Pointing data for pages and screens
↓↓↓

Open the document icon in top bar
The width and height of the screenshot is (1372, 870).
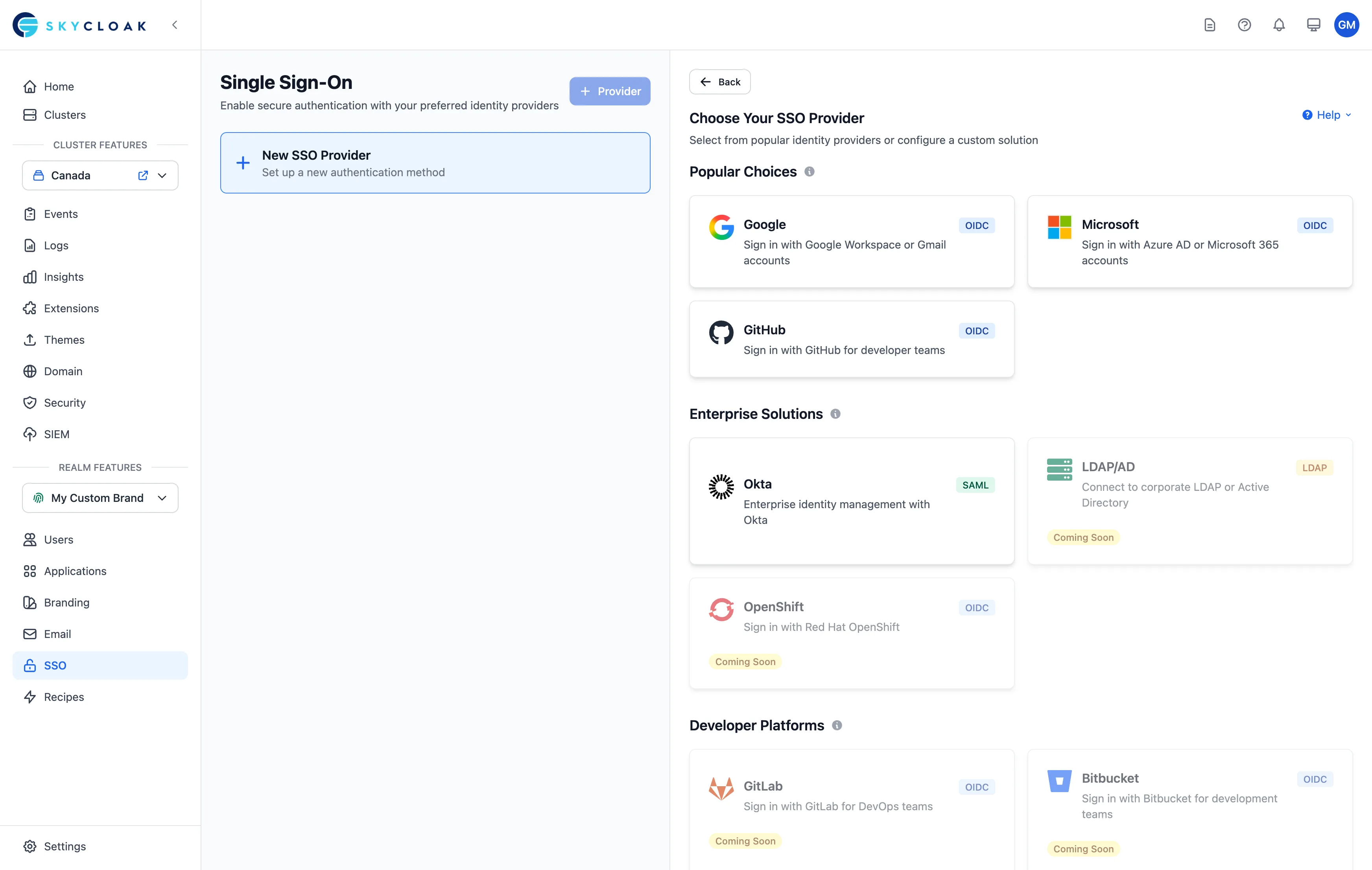pos(1210,25)
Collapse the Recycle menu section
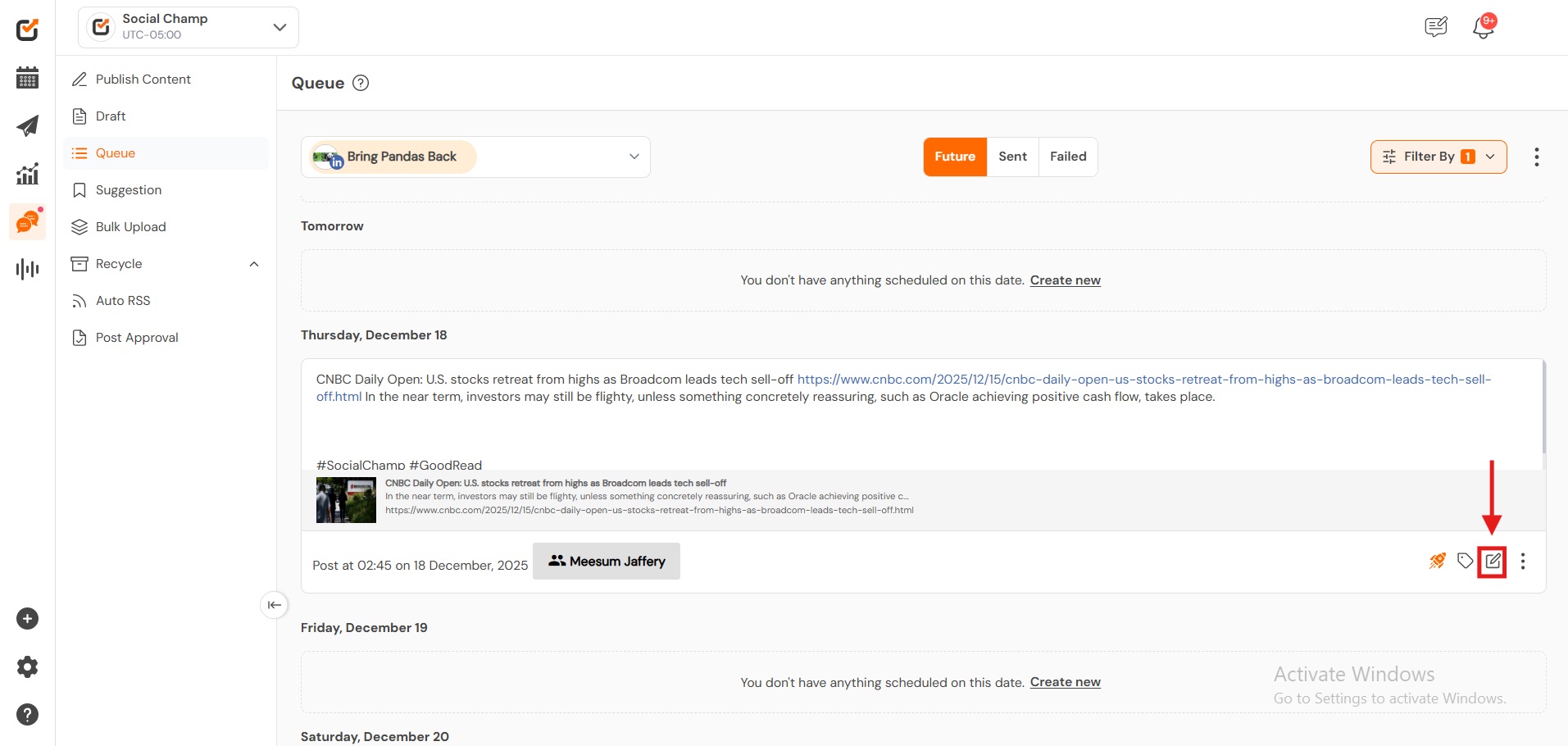Screen dimensions: 1568x746 pyautogui.click(x=254, y=264)
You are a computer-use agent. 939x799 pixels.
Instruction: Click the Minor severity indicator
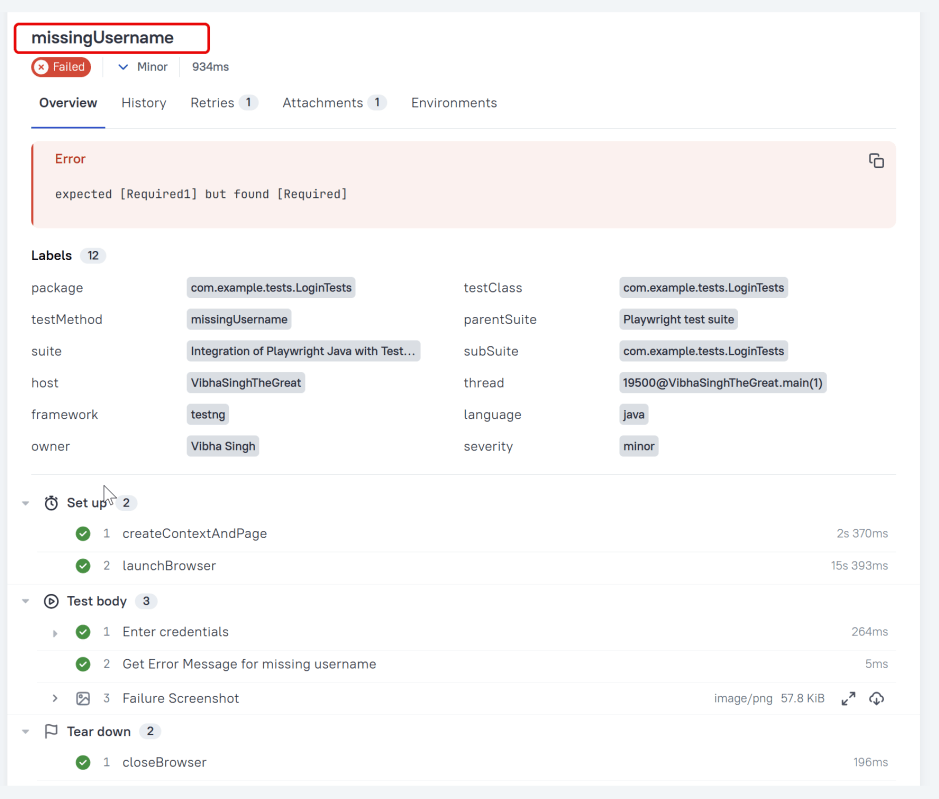[x=143, y=67]
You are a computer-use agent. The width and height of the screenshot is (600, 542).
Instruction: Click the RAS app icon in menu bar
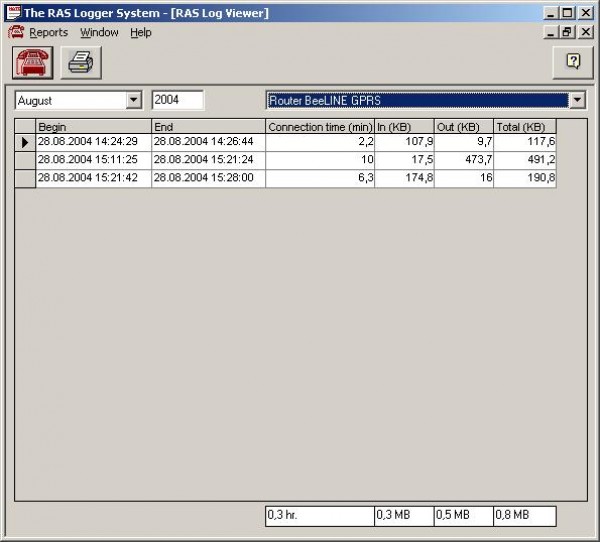click(15, 32)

↑↑↑

__Set problem__. Output every one of the rows above word for word, leaving the pictures out.

__Answer to this task__.
Open the document icon in top bar
The width and height of the screenshot is (1372, 870).
pos(1210,25)
Collapse the Recycle menu section
Screen dimensions: 1568x746 pyautogui.click(x=254, y=264)
You are a computer-use agent. 939x799 pixels.
Instruction: Click the Minor severity indicator
[x=143, y=67]
You are a computer-use agent. The width and height of the screenshot is (600, 542).
Instruction: Click the RAS app icon in menu bar
click(15, 32)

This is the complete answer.